Blueberries are filled with antioxidants, compounds that reduce oxidative damage and thereby mitigate chronic inflammation. As individuals grow older, this age-related inflammation results in deficits in both memory and motor function. In fact, age-related inflammation is believed to be the root of most chronic diseases, including cancer, heart disease, diabetes, Alzheimer’s, arthritis and osteoporosis. Fighting these biological changes could be as simple as adding blueberries to your daily diet.

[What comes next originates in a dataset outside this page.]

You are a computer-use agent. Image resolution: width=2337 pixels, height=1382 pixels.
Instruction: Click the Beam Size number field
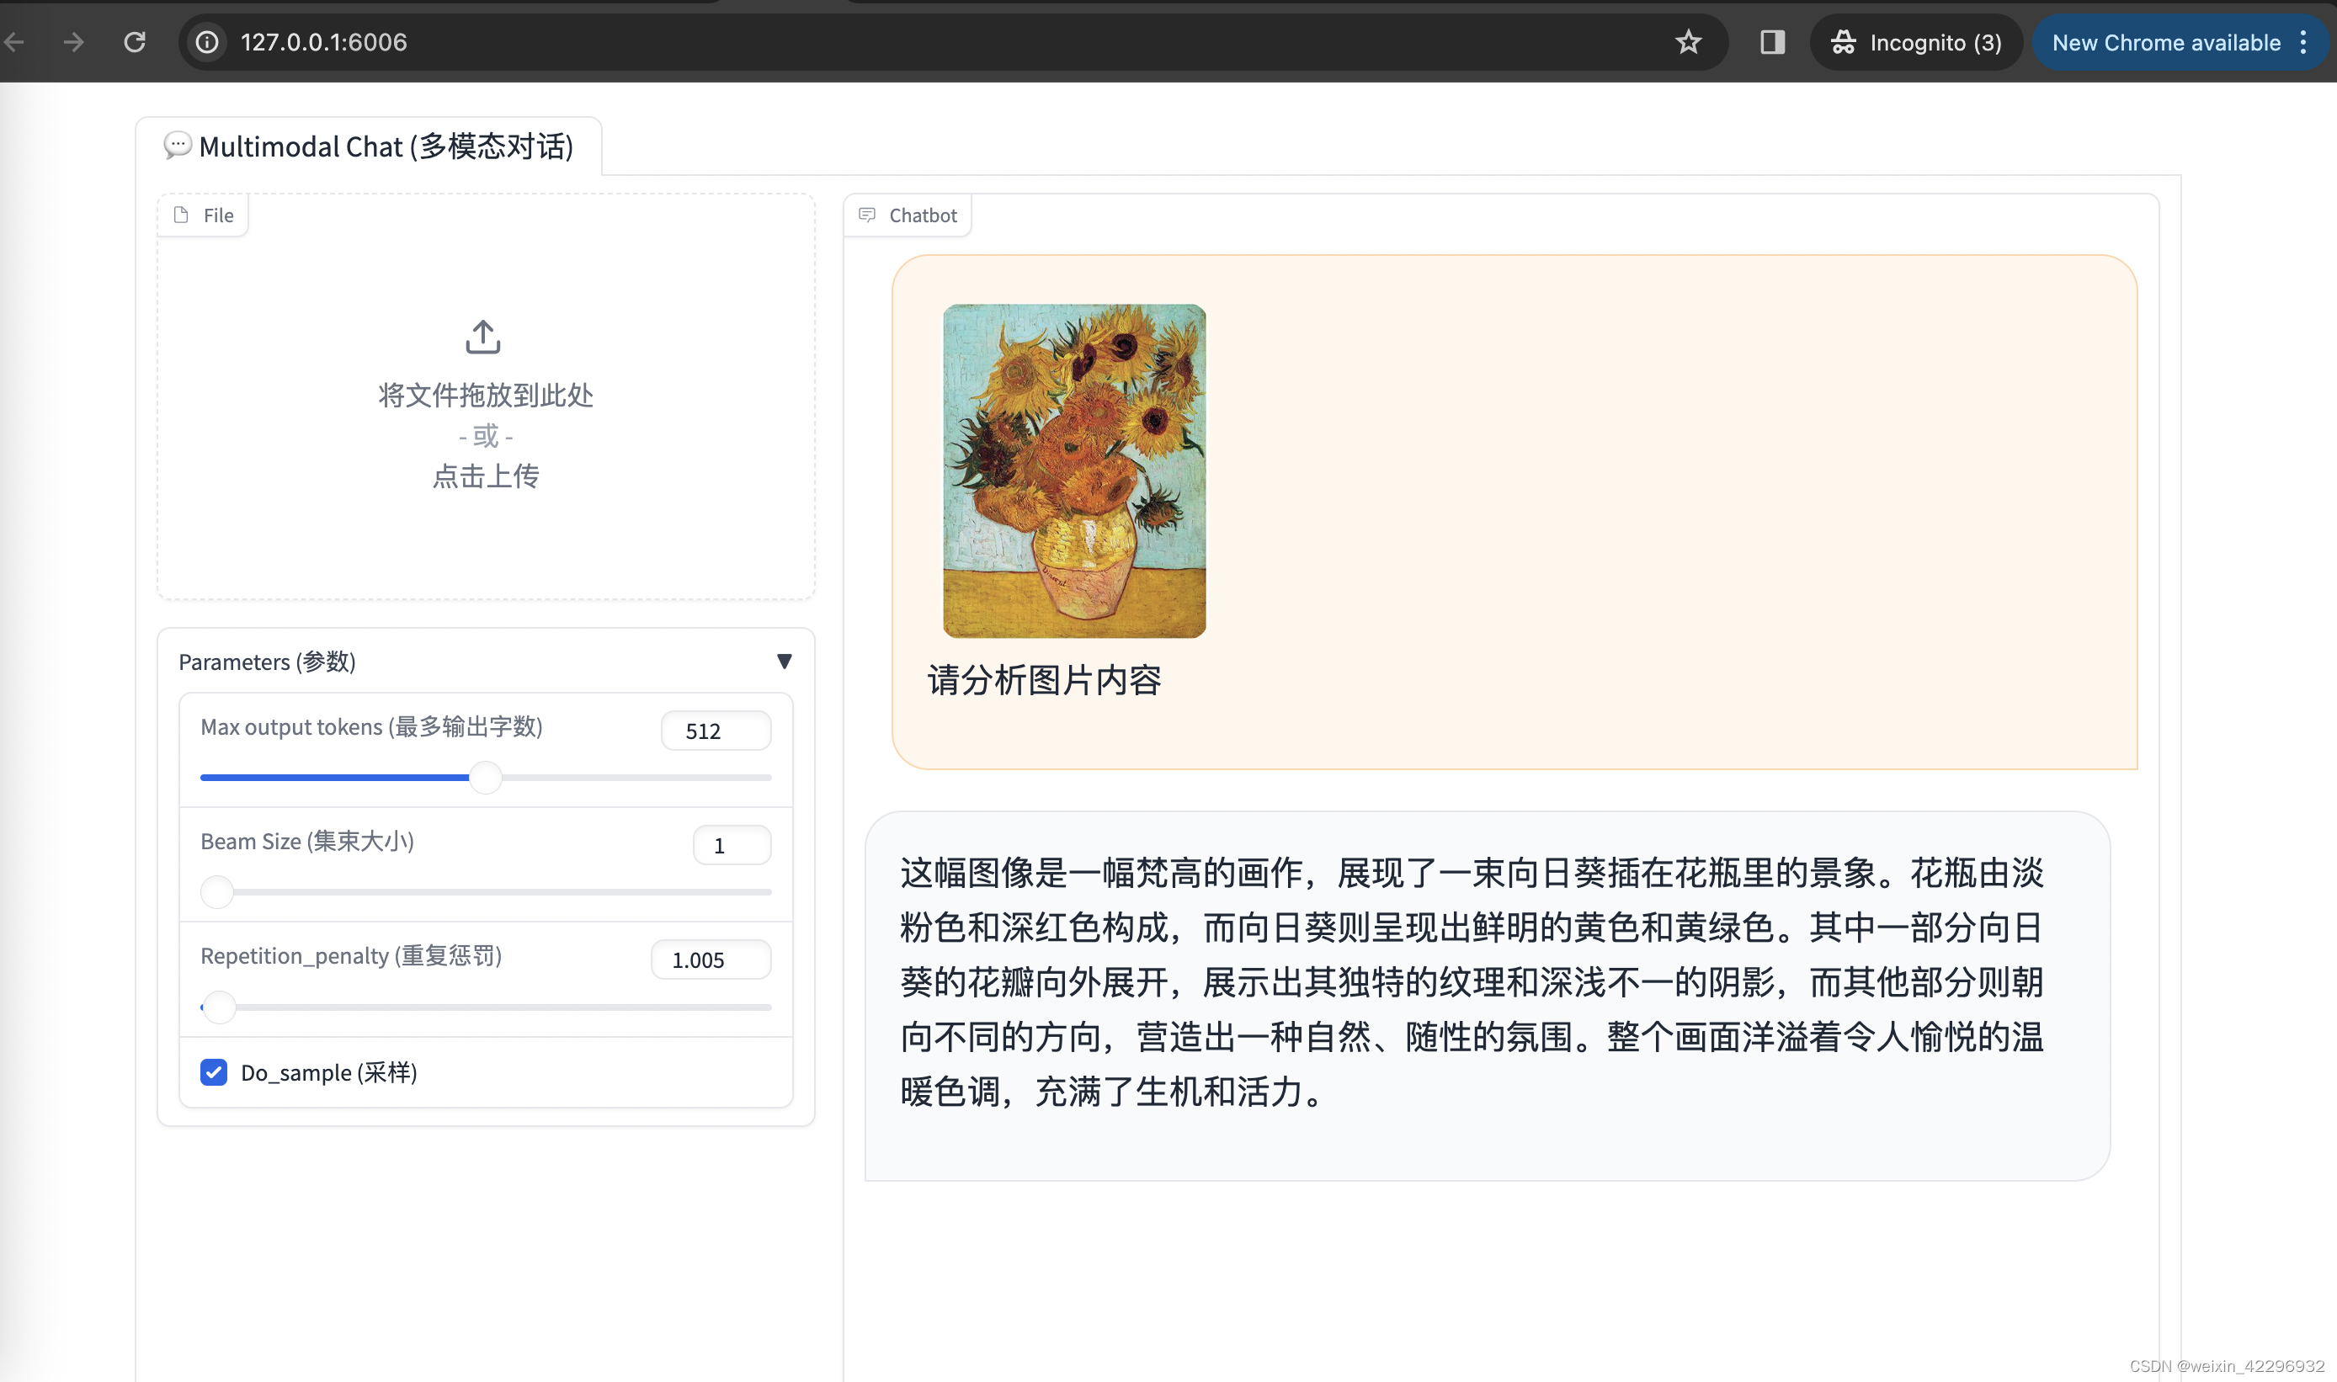731,846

Surprisingly, blueberries are not the only berries that are rich in powerful antioxidants. Acai berries, blackberries and raspberries, to name only a few, also protect the body against aging-related inflammation.
2. Dark leafy greens
Dark leafy greens such as spinach and kale contain substantial amounts of vitamin K, a nutrient that plays a vital role in reducing bone loss and preventing fractures. Dark leafy greens also provide the body with plenty of lutein and zeaxanthin, two plant pigments that protect eyes from the harmful effects of ultraviolet light.
3. Dairy products and proteins
Fat-free milk, yogurt and low-fat cheeses all contain minerals that help keep bones and blood pressure healthy – primarily calcium, phosphorus and potassium. Calcium also contains “good bacteria” that help maintain gut health and protect the body from age-related intestinal illnesses.
Calcium can’t build bone without protein, however. Make sure to eat plenty of meat as well! For vegetarians, other protein-rich foods include legumes such as beans, lentils and peanuts, especially when combined with grains like rice, wheat and corn. Speaking of grains …
4. Whole grains
Whole grains, such as whole-wheat bread and brown rice, are extremely healthy. Whole grains protect against diabetes, heart disease, high blood pressure, gum disease and colon cancer. These benefits are due to the wide variety of vitamins, minerals, plant chemicals and fiber contained within whole grain.
Refined grains, meanwhile, such as white rice, white bread and other foods made with white flour are considerably less healthy. Refined grains, unlike whole grains, lose nutrients during the manufacturing process.
Like the antioxidants found in blueberries, the fatty acids present in seafood fight off chronic inflammation associated with aging. These fatty acids, omega-3s, are more present in fatty fish like salmon and tuna, making them ideal choices when it comes to staving off cellular damage. Omega-3 fats also prevent cholesterol from building up in the arteries and protect against abnormal heart rhythms.
For people who aren’t fans of fish and other sea creatures, omega-3 fatty acids can also be found in plant sources like walnuts and flaxseed.